The U.S. Treasury has agreed to redeem “just over 1,000 bonds, worth a little more than half a million dollars, excluding accrued interest,” Atwater spokeswoman Ashley Carr said Thursday.

The total value of all the bonds in question is more than $1 billion. A Treasury spokesman did not immediately respond to a request for comment.

In November, Atwater sued the feds for that amount, saying they had refused to make good on matured U.S. savings bonds he holds as unclaimed property. The suit was filed in the U.S. Court of Federal Claims, which adjudicates demands for payment from the federal government.

“The bonds they’ve agreed to redeem are those in our physical possession and bonds for which we had records and had previously returned to the U.S. Treasury,” Carr said. Atwater’s office plans to give the proceeds from the bonds “to whom they belong, or their heirs.”

“We’re a long way from the finish line, but it’s a win worth celebrating,” Carr said.

The Department of Financial Services, which Atwater heads, is holding thousands of “unclaimed, matured savings bonds that were originally registered to individuals with last-known addresses in the State of Florida,” his suit sais.
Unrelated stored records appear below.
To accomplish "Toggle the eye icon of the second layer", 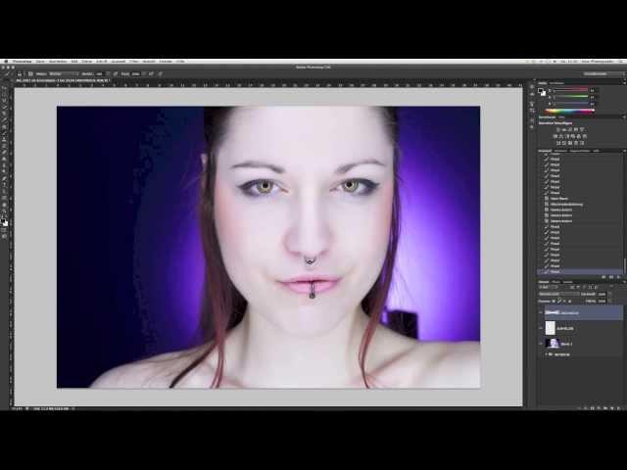I will 541,328.
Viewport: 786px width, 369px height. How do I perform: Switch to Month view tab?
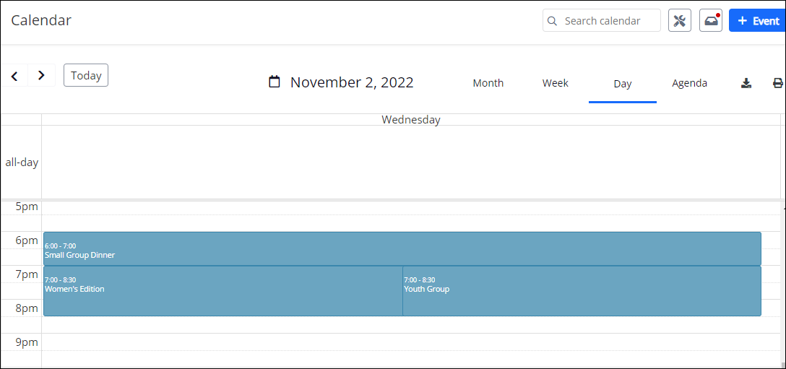coord(488,83)
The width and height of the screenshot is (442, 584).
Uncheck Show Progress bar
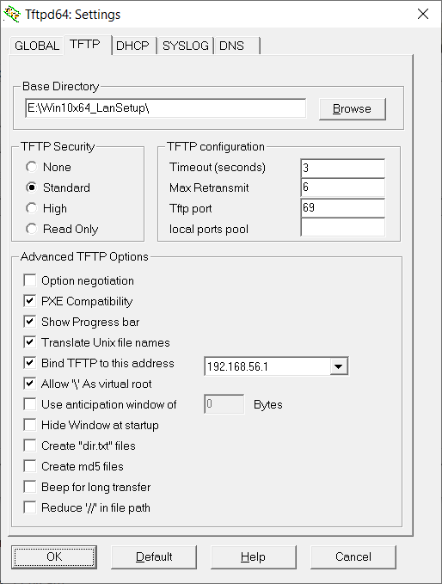pyautogui.click(x=30, y=322)
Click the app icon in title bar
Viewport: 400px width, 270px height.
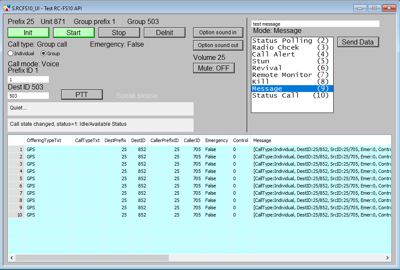[7, 8]
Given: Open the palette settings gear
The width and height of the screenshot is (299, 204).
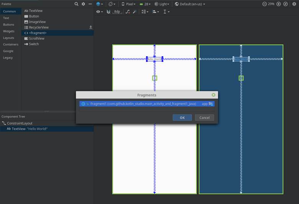Looking at the screenshot, I should (x=84, y=4).
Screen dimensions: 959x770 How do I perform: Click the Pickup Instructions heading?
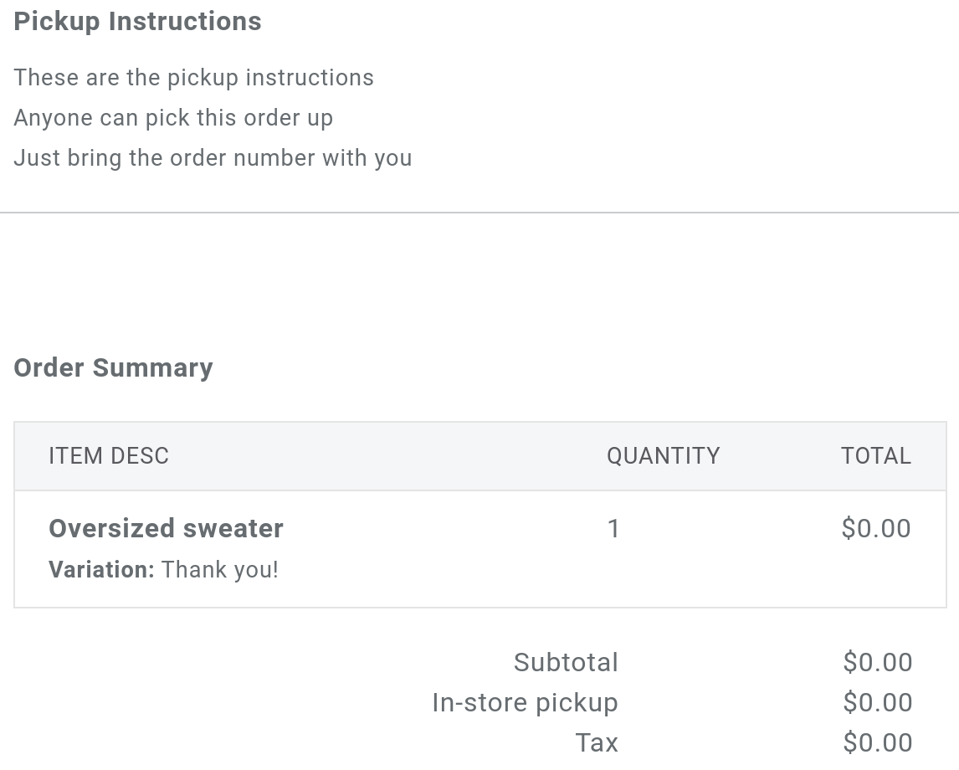(137, 21)
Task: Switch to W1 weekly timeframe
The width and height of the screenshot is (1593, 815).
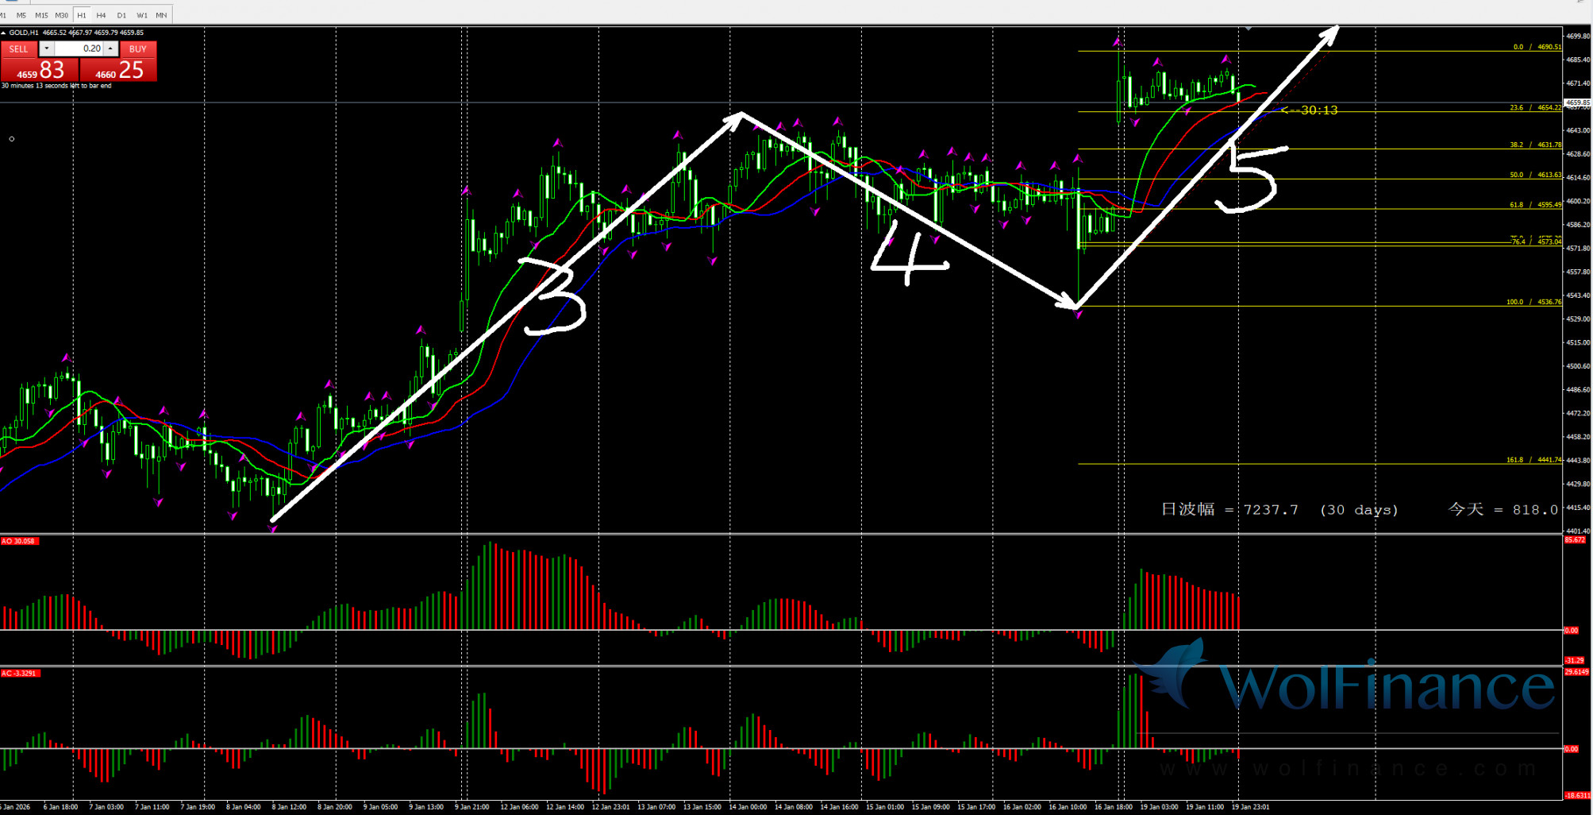Action: pyautogui.click(x=141, y=15)
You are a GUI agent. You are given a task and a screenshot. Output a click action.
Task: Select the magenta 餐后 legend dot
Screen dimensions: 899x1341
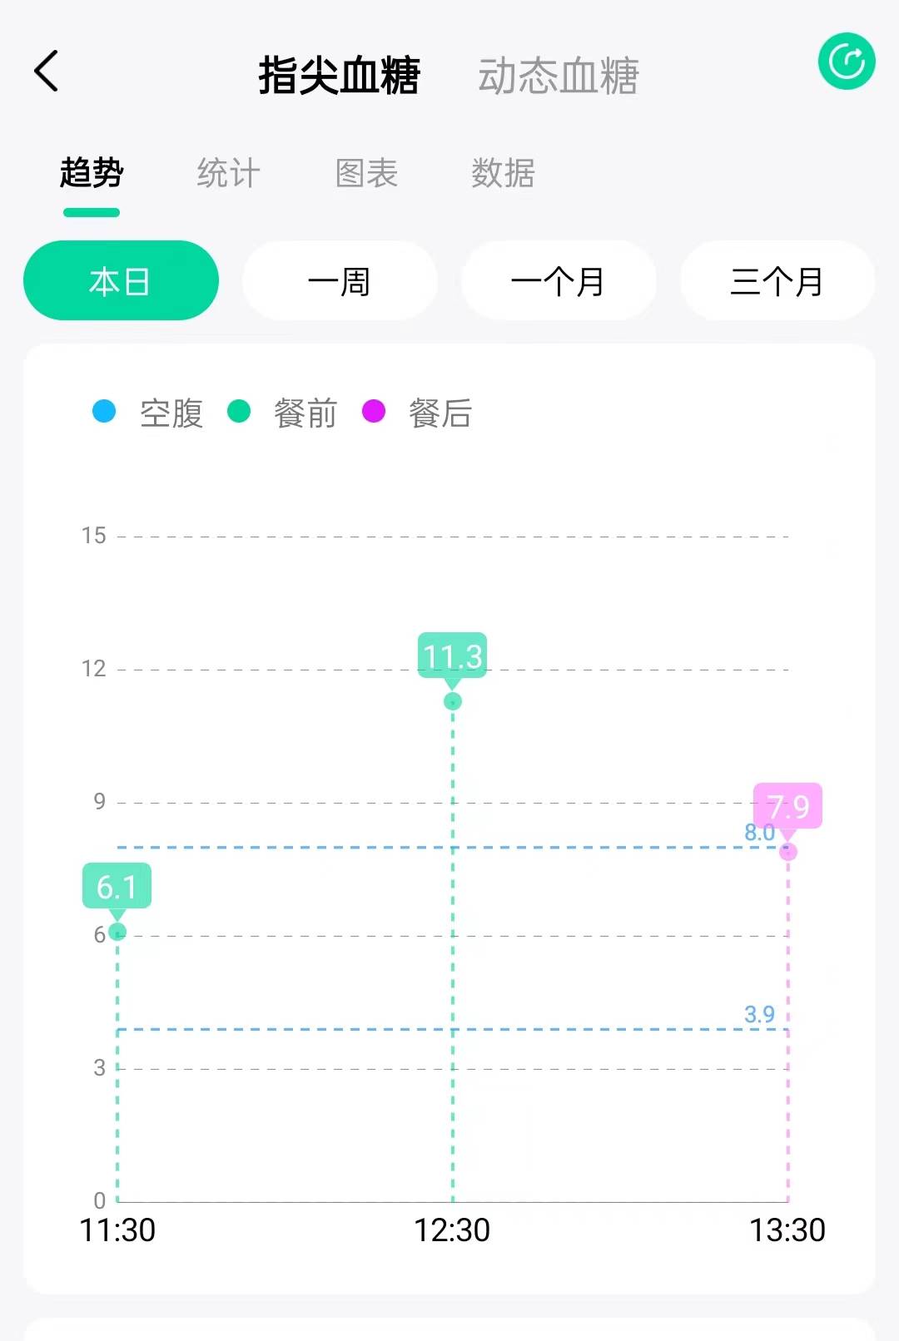pyautogui.click(x=374, y=411)
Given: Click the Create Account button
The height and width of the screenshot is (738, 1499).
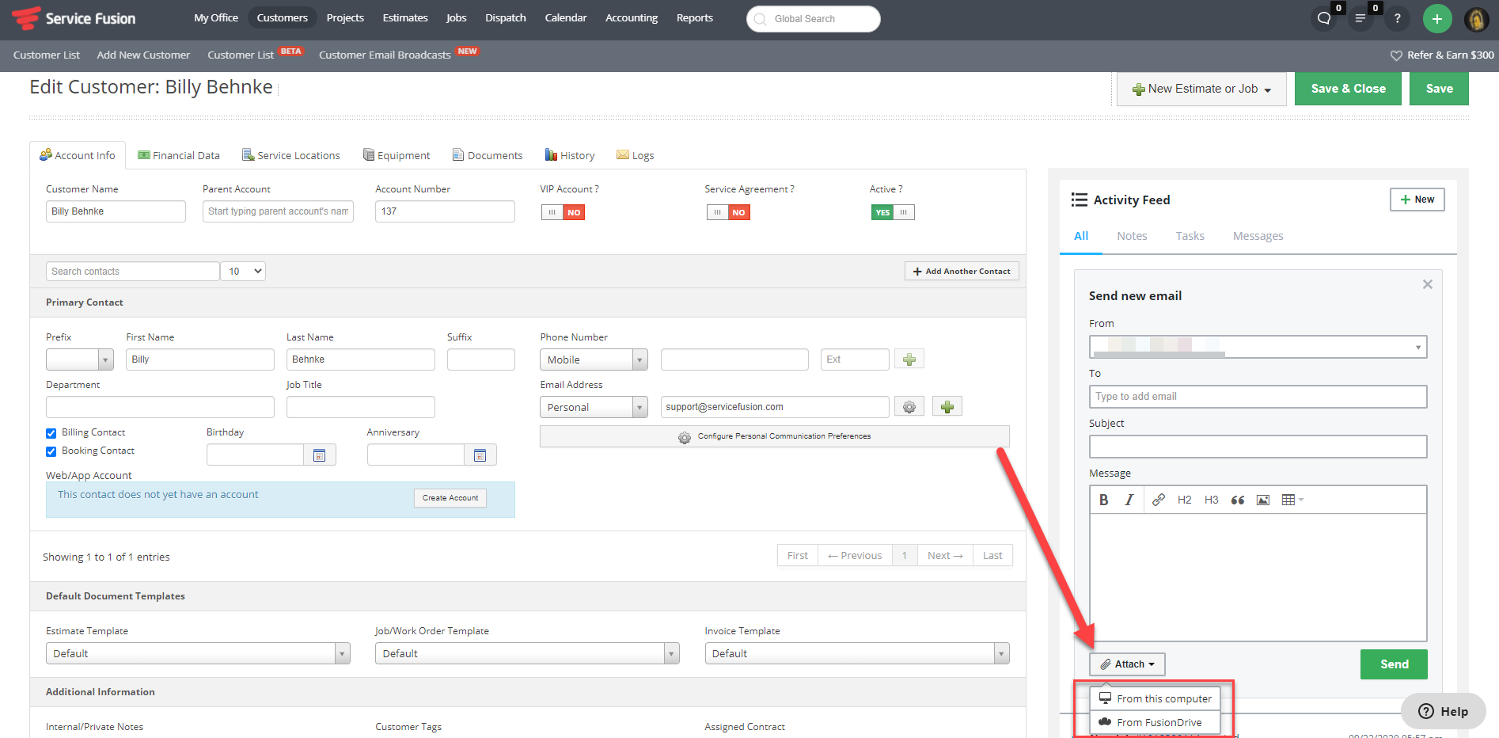Looking at the screenshot, I should coord(450,498).
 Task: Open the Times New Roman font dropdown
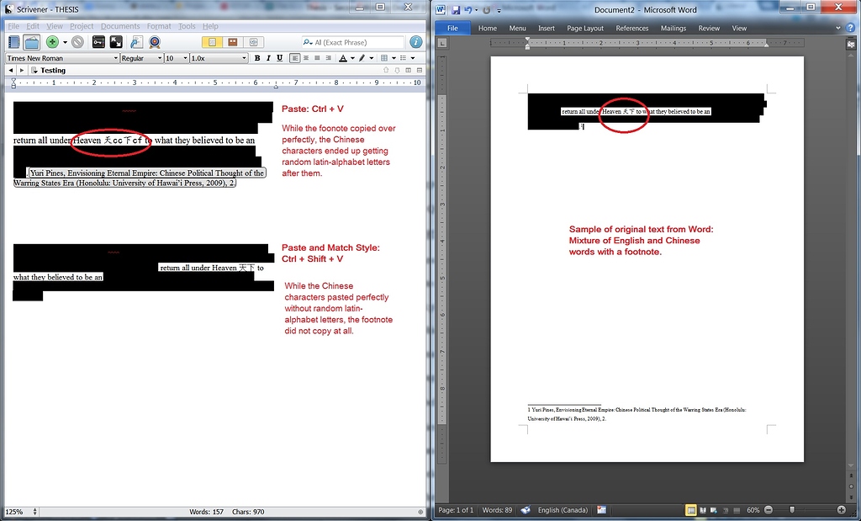[x=63, y=58]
Some of the bonds date back to the 1930s.

“However, even though the state of Florida now has title to these bonds, the federal government has refused to redeem their value, preventing Florida’s phenomenally successful team from working to return the funds back into the hands of the rightful owners.”

In 2015, lawmakers passed a measure, signed by Gov. Rick Scott, that allows the state to take ownership of unclaimed saving bonds, though “the original bond owner may still recover the bond proceeds,” according to a bill summary.

The suit says the Treasury “has made little to no effort to affirmatively notify owners when their bonds mature … nor has Treasury undertaken any true or effective effort to locate missing owners.”

That means it falls to Atwater’s department “to take steps to return the proceeds of redeemed savings bonds to the bonds’ original owners who may be found,” his suit says.

Florida’s piece is one small part of the pie: “… over $19 billion in matured, unredeemed U.S. savings bonds remain outstanding nationwide,” Atwater has said.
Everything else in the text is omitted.